**What to produce:** Can you output the rows below as a numbered list, skipping any blank lines and leaving the pictures out?

**Dataset entries:**
+===+

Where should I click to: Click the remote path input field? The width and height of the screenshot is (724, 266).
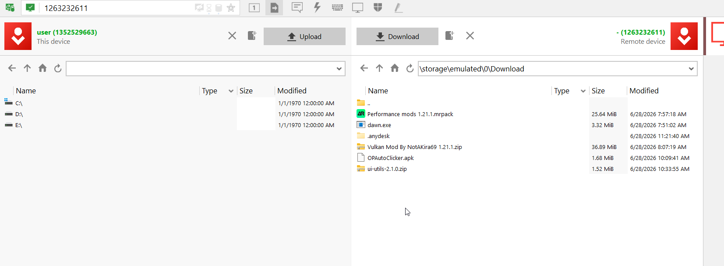point(552,69)
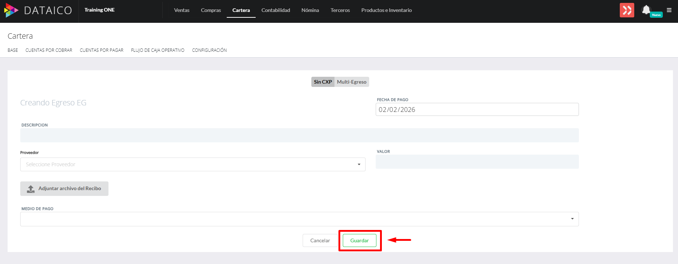Open the red double-chevron quick access icon
This screenshot has height=264, width=678.
point(627,10)
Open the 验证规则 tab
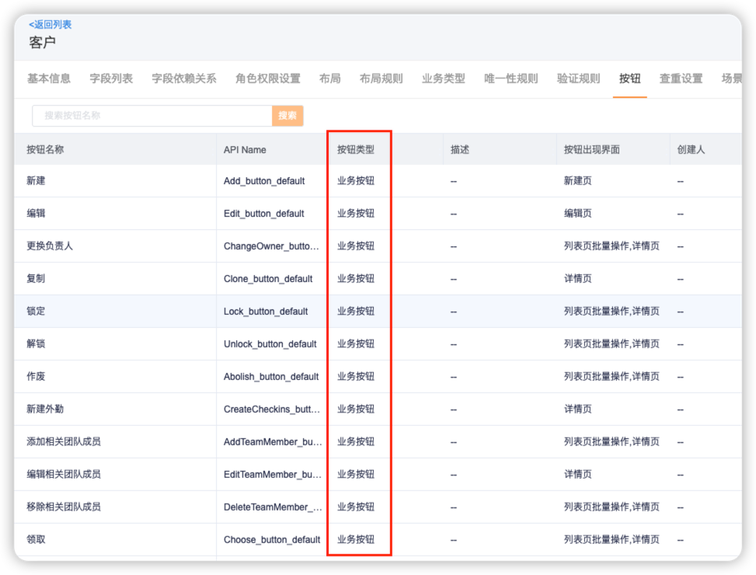Viewport: 756px width, 575px height. [578, 78]
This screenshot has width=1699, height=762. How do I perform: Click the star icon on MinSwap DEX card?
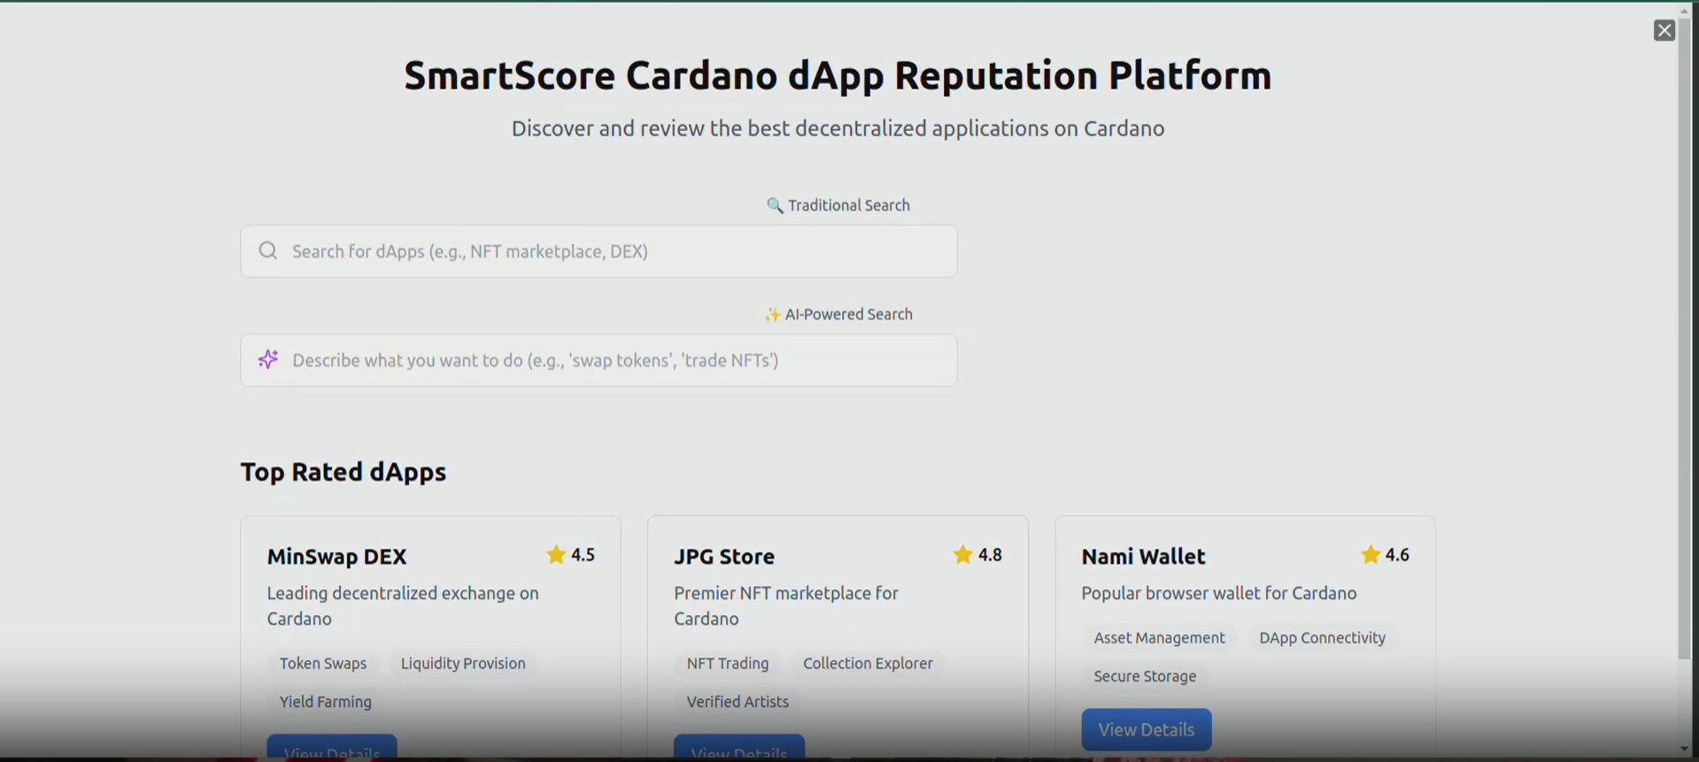coord(556,555)
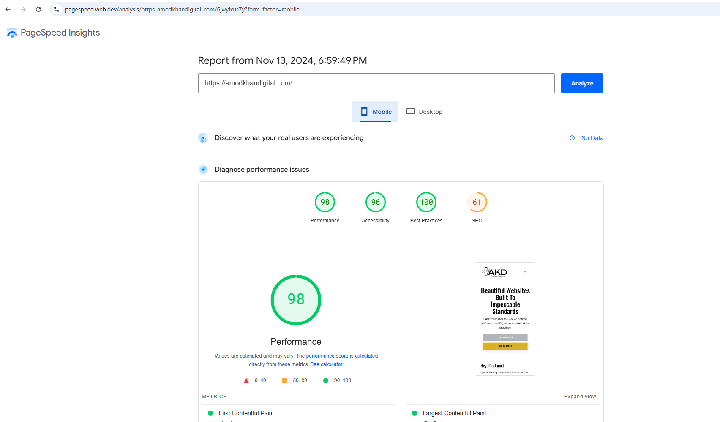Switch to the Desktop tab
Screen dimensions: 720x422
[x=424, y=112]
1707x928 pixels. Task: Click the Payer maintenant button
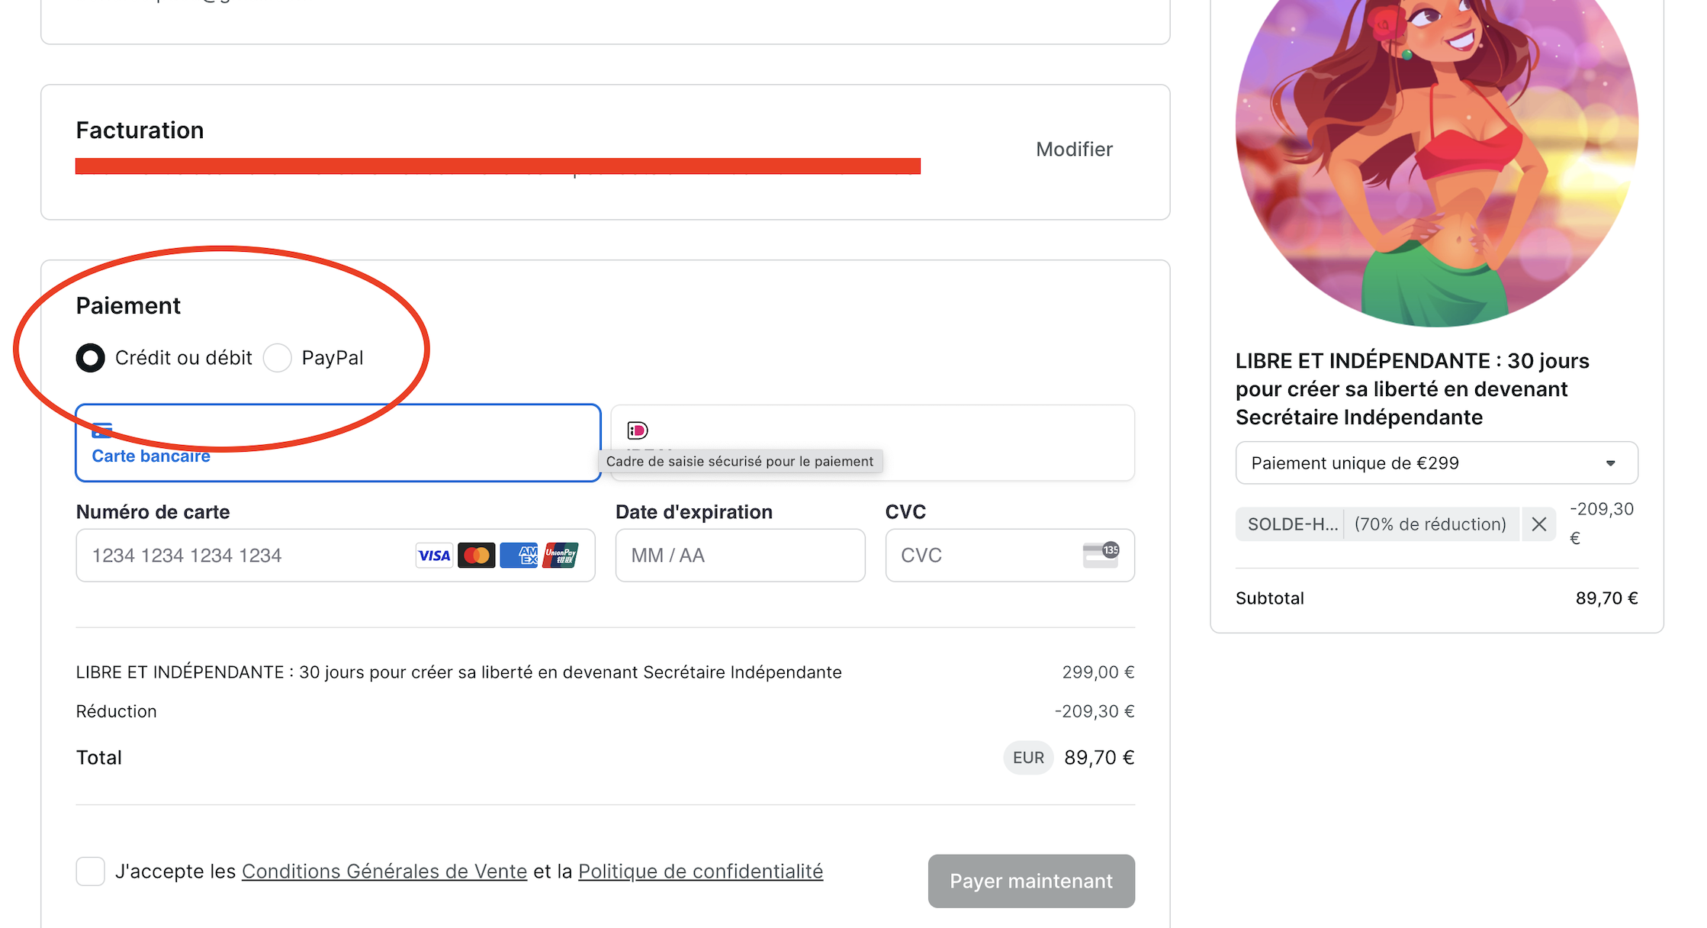tap(1031, 881)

+===+

**Answer to the problem:**
1. Where should I click to: Click the remote path input field? The width and height of the screenshot is (724, 266).
2. point(552,69)
3. Open the red double-chevron quick access icon
4. This screenshot has height=264, width=678.
5. point(627,10)
6. Open the 验证规则 tab
7. Viewport: 756px width, 575px height. [578, 78]
8. This screenshot has width=1699, height=762. How do I perform: Click the star icon on MinSwap DEX card?
9. coord(556,555)
10. Switch to the Desktop tab
11. Screen dimensions: 720x422
12. [x=424, y=112]
13. 1707x928 pixels. Task: Click the Payer maintenant button
14. tap(1031, 881)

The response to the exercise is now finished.